▶ [Work instruction]:
Retype, without changes or pictures, only the lines that begin at the one containing "Task: Click the panel reload icon" and end at the last line of the records that follow.

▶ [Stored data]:
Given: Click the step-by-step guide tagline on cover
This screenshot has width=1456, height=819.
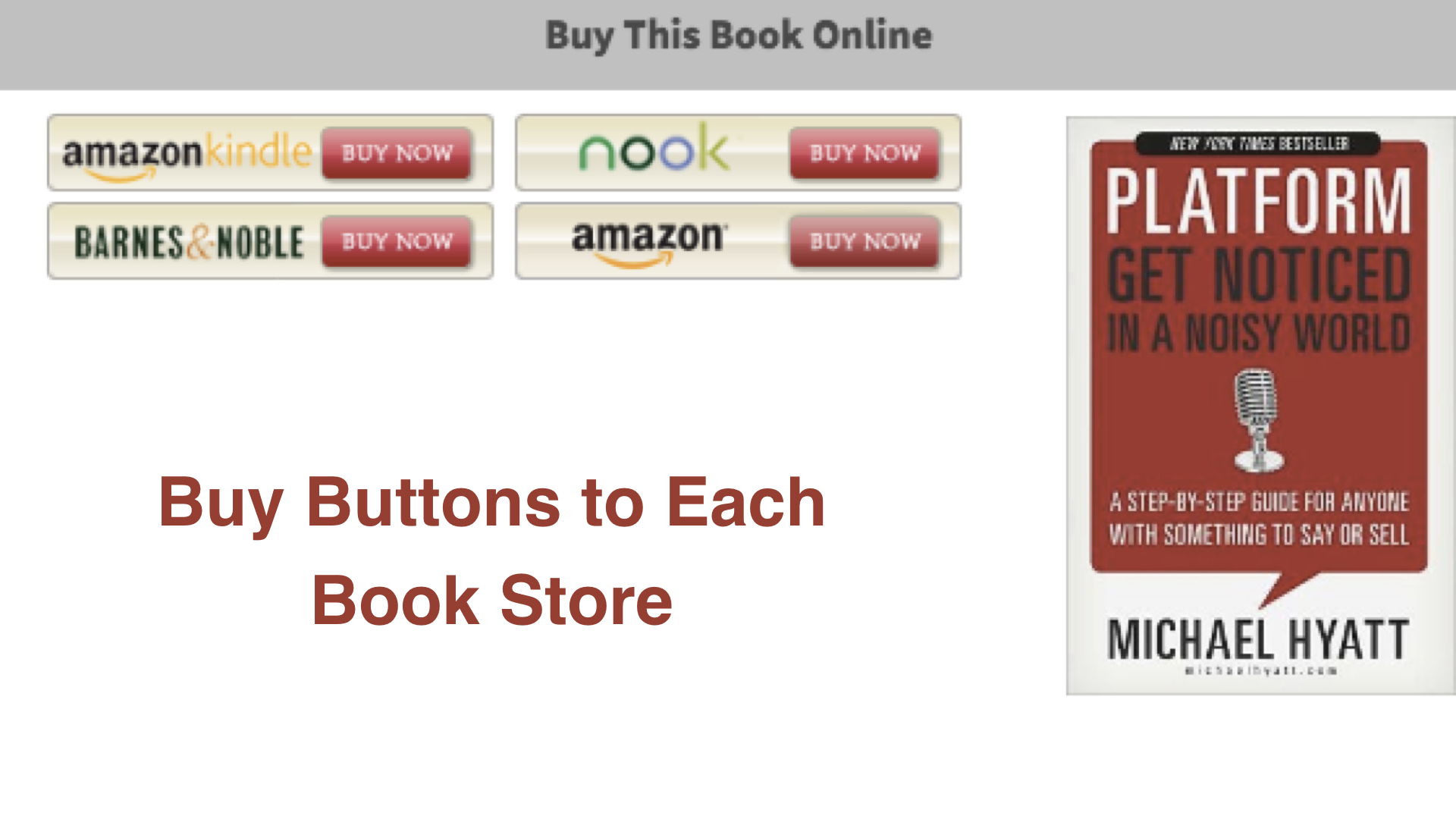Looking at the screenshot, I should click(1259, 519).
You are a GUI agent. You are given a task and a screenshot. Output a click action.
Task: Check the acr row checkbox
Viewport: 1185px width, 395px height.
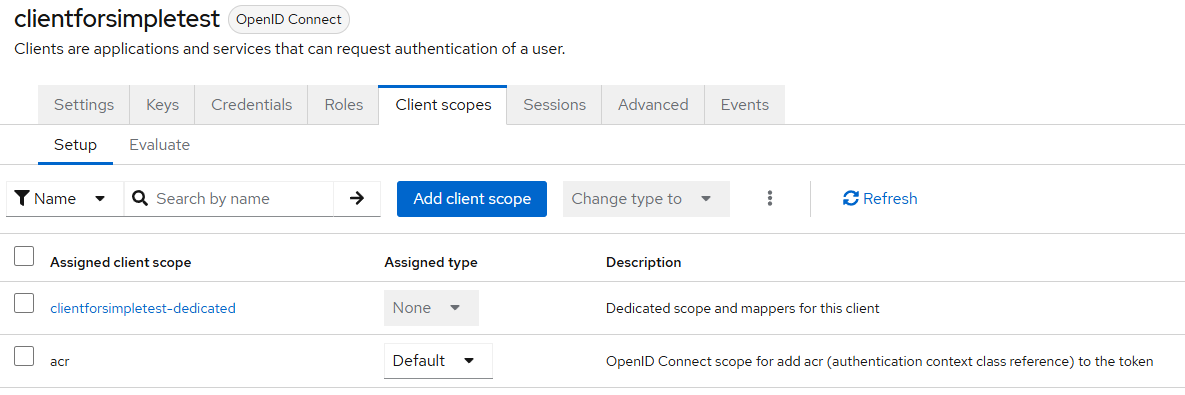(24, 356)
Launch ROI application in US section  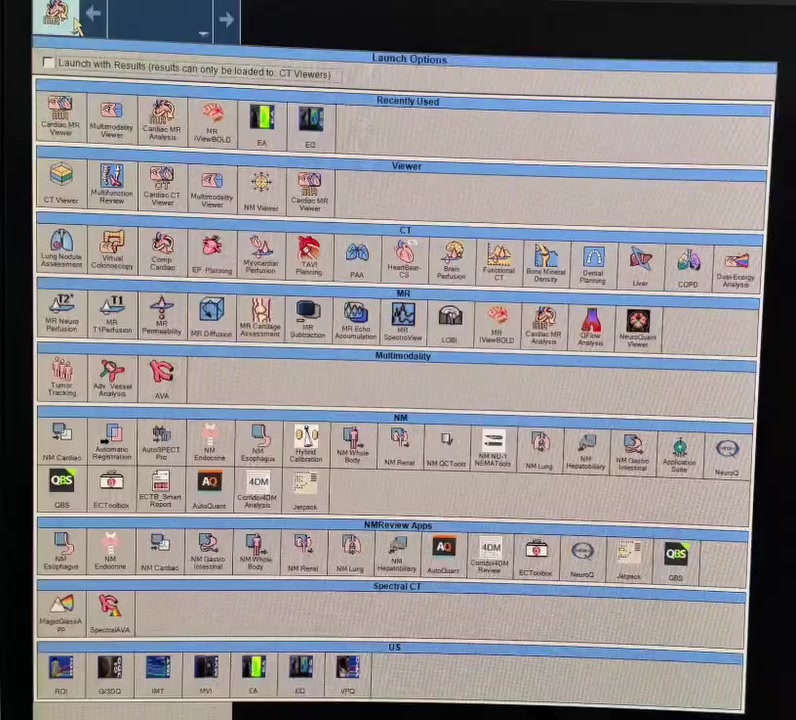(x=61, y=673)
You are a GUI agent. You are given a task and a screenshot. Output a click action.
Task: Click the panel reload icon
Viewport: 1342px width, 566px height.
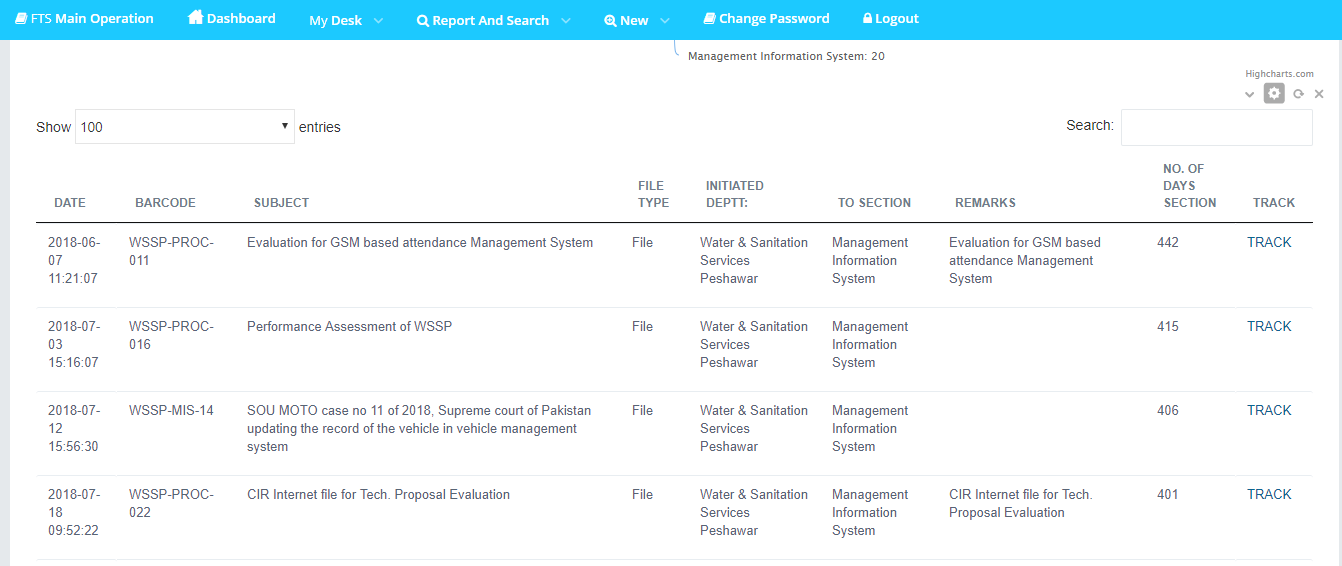[x=1298, y=94]
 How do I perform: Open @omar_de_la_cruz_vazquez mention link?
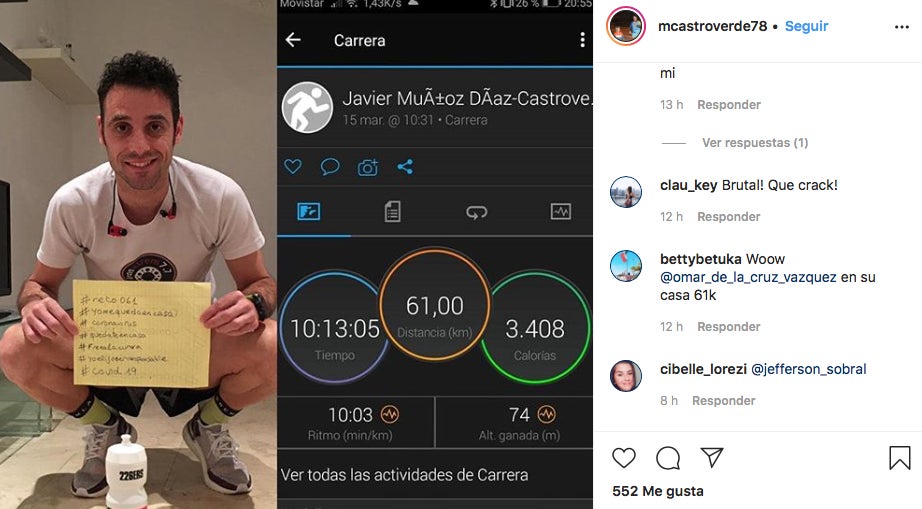[x=748, y=277]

▶ [Answer section]:
Task: Click the panel reload icon
Viewport: 1342px width, 566px height.
[x=1298, y=94]
 How do I perform: Open @omar_de_la_cruz_vazquez mention link?
[x=748, y=277]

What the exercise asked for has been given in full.